For EACH species from G3, compute compatibility with target_collection_primary:

  • Source: G3 species data + G4 collection_registry data.
  • Compatibility criteria (deterministic):
Label Condition
PLAUSIBLE Species has a management_mode column value that matches the governance_role value of target_collection_primary (both from live queries). Both values exist and are equal or compatible per Điều 29 (observed↔observed, governed↔governed).
CONFLICT Both values exist but DON'T match (e.g., species management_mode=governed, target governance_role=observed).
UNKNOWN Either the management_mode column or the governance_role value is NULL, absent, or not found.
N/A Species or collection_registry row is missing required field for comparison — report FIELD_ABSENT.
  • Output: Per species: all columns from G3 + proposed_composition (from the species's composition_level field, if field exists) + compatibility_label (PLAUSIBLE/CONFLICT/UNKNOWN/N/A) + compatibility_reason.

Label EVERY row: candidate_not_approved.

G9 — QT-001 backfill dry-run per PLAUSIBLE candidate

For each species labelled PLAUSIBLE in G8:

  • Source: birth_registry rows for target_collection_primary where species_code IS NULL (from G5).
  • Computation: For each such row, project: entity_code, current_species_code (NULL), proposed_species_code, current_composition_level, proposed_composition_level.
  • Proposed values come from: the candidate species's species_code + entity_species.composition_level for that species.
  • If no PLAUSIBLE candidates exist: Report "0 PLAUSIBLE candidates. QT-001 dry-run skipped." Also dry-run for the first 3 CONFLICT candidates with explicit note: conflict_dryrun_for_information_only.
  • Output: Per PLAUSIBLE candidate: count of rows that would be updated + first 5 rows showing current→proposed.

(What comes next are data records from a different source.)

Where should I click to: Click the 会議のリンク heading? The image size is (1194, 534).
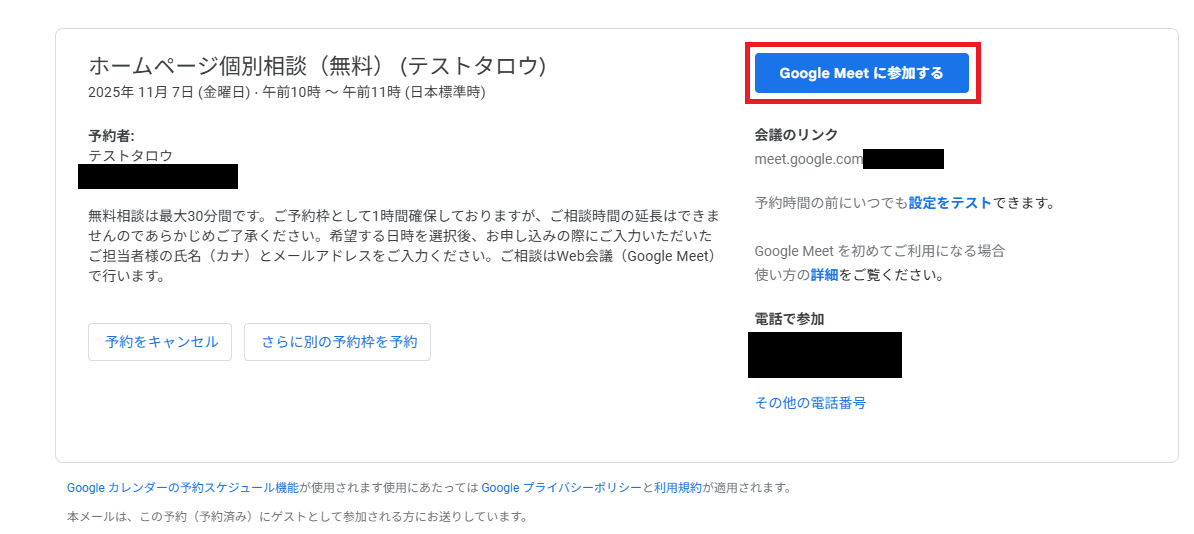796,135
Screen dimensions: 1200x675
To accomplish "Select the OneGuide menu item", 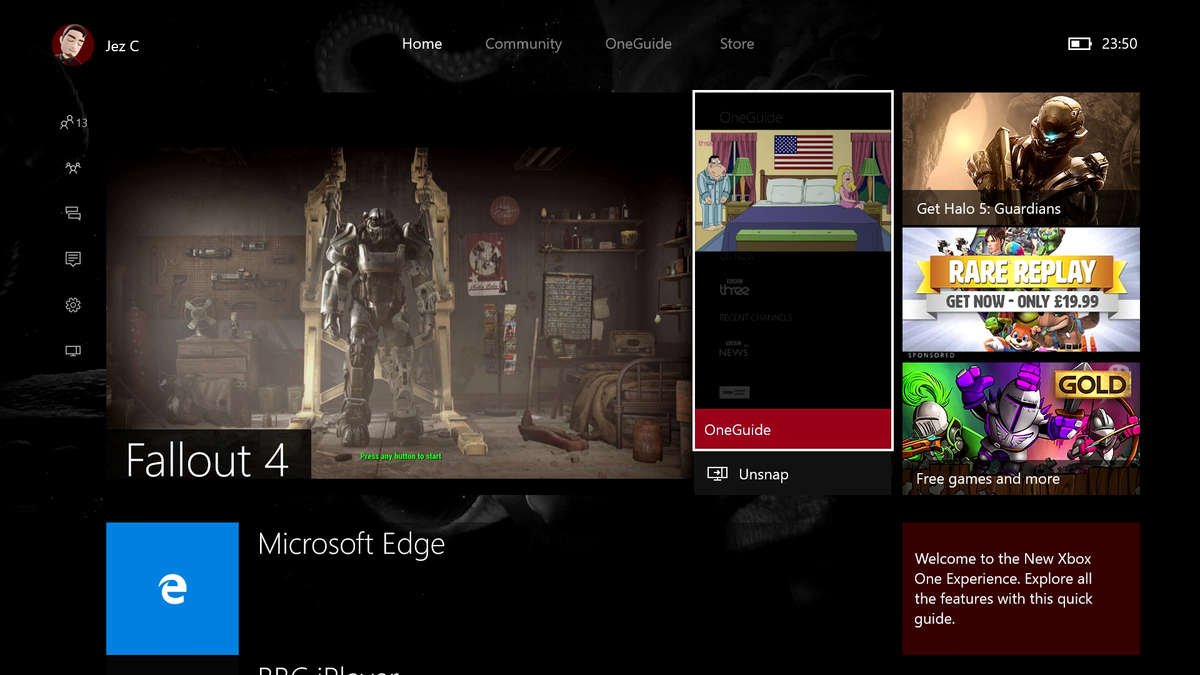I will click(x=638, y=43).
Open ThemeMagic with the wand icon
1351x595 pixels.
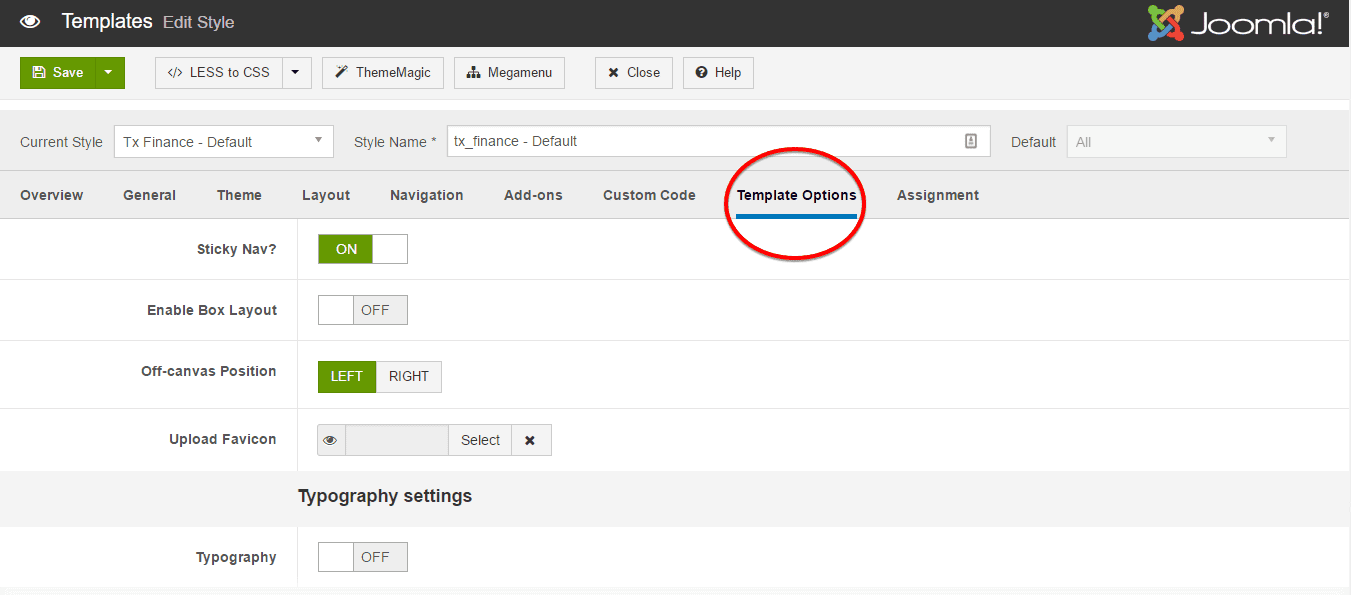382,72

Label EVERY result: candidate_not_approved.

G10 — TAC unit_kind distribution snapshot

  • Source: tac_logical_unit introspected columns.
  • Selector: Introspect whether tac_logical_unit has a column matching discriminator_candidate_column (i.e., unit_kind). If not, try common alternatives (introspect all columns, look for categorical text columns with few distinct values).
  • Skip/STOP: If no suitable column found → report FIELD_ABSENT, skip. This means TAC data cannot inform discriminator strategy.
  • Output: Distinct values + counts of the discovered column. Flag which value matches target_unit_kind_committed.

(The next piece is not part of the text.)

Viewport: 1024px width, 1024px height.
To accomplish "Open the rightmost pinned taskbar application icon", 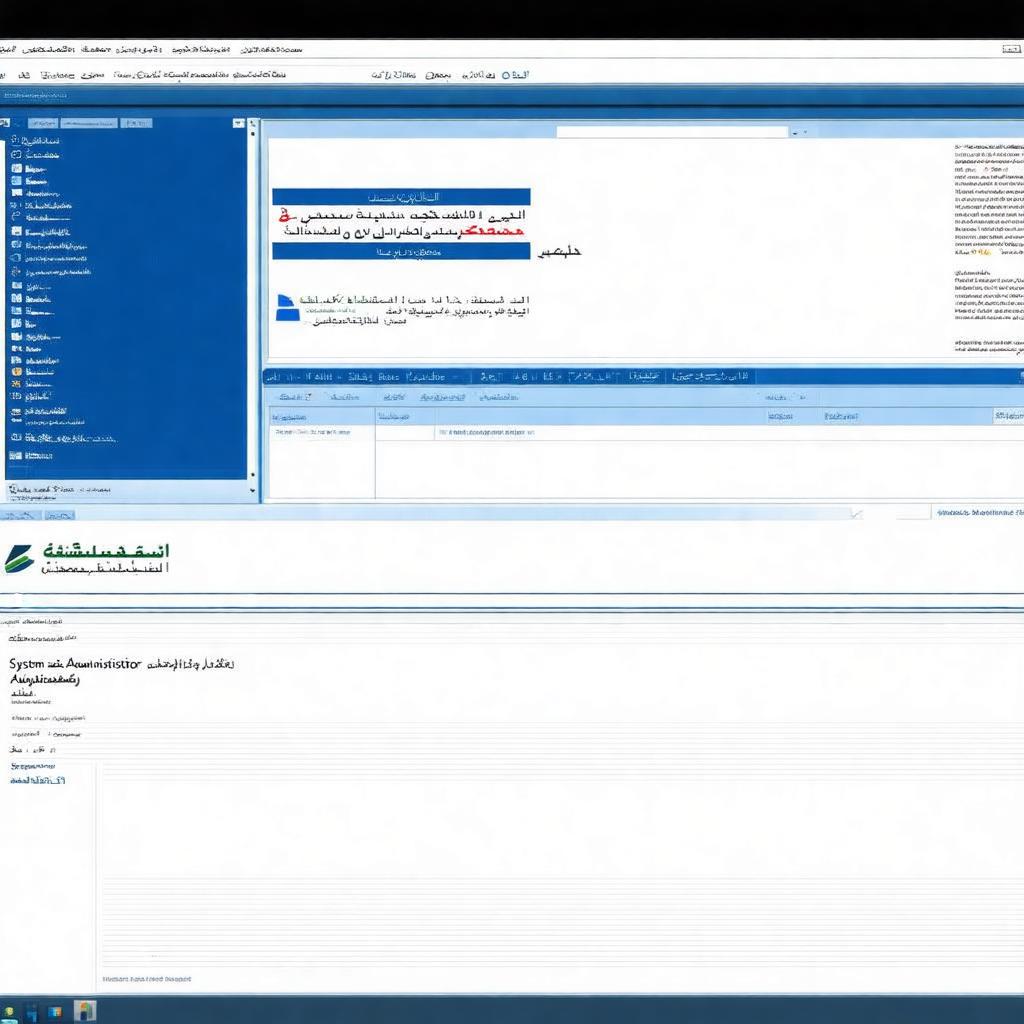I will [85, 1010].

4. ACCEPTANCE CRITERIA (PASS/FAIL)

# Criterion PASS condition
1 GATE-0 all 6 preflight checks reported Each check shows PASS or FAIL with evidence
2 Goals G1-G10 all attempted Each reports evidence, FIELD_ABSENT skip, or explicit BLOCKED reason
3 Zero writes Agent confirms no INSERT/UPDATE/DELETE/DDL/function-patch
4 No species/field names from memory All names in output come from live PG queries
5 Column introspection before schema-sensitive queries Every table introspected; FIELD_ABSENT reported if column missing
6 Phase 4B snapshots re-verified Agent re-queries any Phase 4B finding before using as fact
7 All candidate outputs labelled candidate_not_approved on every dry-run row
8 G8 uses deterministic labels Every species gets exactly one of: PLAUSIBLE / CONFLICT / UNKNOWN / N/A
9 G7 uses exact strategy match No "subordinate-like" — only exact birth_code_strategy value
10 Scale brittleness self-audit passed §6 below

5. CONSTRAINTS

  • No writes. Read-only. Dry-run only.
  • No literal decision values beyond §0 scope block. Semantic column labels may be used only as candidate fields after introspection. All actual values derive live.
  • No assumed column existence. Introspect first. SELECT * for data dumps. FIELD_ABSENT for missing columns.
  • No fuzzy selectors. No "-like", "similar to", "equivalent" language for matching. Exact values only.
  • No subjective plausibility. Use deterministic labels (§G8 criteria table).
  • Re-verify snapshots. Phase 4B labels are starting points only.
  • Mission-style. Agent writes its own queries to satisfy goals and constraints.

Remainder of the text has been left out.